--- Prompt ---
Output exactly what appears from the line containing "Render the active" to the end of the data below, and nothing more.

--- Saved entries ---
* * * * * * *
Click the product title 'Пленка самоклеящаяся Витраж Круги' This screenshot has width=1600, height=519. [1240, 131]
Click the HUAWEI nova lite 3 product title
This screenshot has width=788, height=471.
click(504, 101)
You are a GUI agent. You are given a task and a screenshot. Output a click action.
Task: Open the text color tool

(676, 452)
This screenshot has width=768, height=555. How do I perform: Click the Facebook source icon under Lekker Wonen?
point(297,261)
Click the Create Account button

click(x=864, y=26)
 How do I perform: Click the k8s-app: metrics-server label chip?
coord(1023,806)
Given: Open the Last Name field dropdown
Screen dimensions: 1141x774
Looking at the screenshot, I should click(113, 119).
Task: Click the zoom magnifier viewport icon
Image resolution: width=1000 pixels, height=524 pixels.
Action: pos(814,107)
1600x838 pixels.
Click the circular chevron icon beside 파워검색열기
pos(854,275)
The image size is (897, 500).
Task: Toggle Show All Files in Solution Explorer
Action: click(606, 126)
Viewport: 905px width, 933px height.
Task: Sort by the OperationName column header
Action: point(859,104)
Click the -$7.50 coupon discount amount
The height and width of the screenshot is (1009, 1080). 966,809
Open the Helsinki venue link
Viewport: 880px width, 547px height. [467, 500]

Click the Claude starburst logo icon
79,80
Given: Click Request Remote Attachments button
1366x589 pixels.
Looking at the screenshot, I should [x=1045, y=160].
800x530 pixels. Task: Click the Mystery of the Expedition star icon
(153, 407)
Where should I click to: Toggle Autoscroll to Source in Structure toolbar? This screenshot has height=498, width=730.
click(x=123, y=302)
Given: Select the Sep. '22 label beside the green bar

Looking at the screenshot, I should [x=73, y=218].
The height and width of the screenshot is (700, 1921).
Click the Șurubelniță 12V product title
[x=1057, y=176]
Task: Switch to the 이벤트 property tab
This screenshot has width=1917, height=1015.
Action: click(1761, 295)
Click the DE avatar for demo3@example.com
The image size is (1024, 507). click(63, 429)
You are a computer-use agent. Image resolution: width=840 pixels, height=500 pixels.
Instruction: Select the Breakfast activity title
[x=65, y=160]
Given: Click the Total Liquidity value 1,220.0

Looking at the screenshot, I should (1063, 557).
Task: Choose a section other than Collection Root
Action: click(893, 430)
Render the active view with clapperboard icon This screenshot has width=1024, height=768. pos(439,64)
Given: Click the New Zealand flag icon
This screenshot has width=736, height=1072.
* * * * * * *
--- Answer space ---
Render the active view with clapperboard icon This screenshot has width=1024, height=768. pos(439,64)
Given: Click the New Zealand flag icon
This screenshot has width=736, height=1072.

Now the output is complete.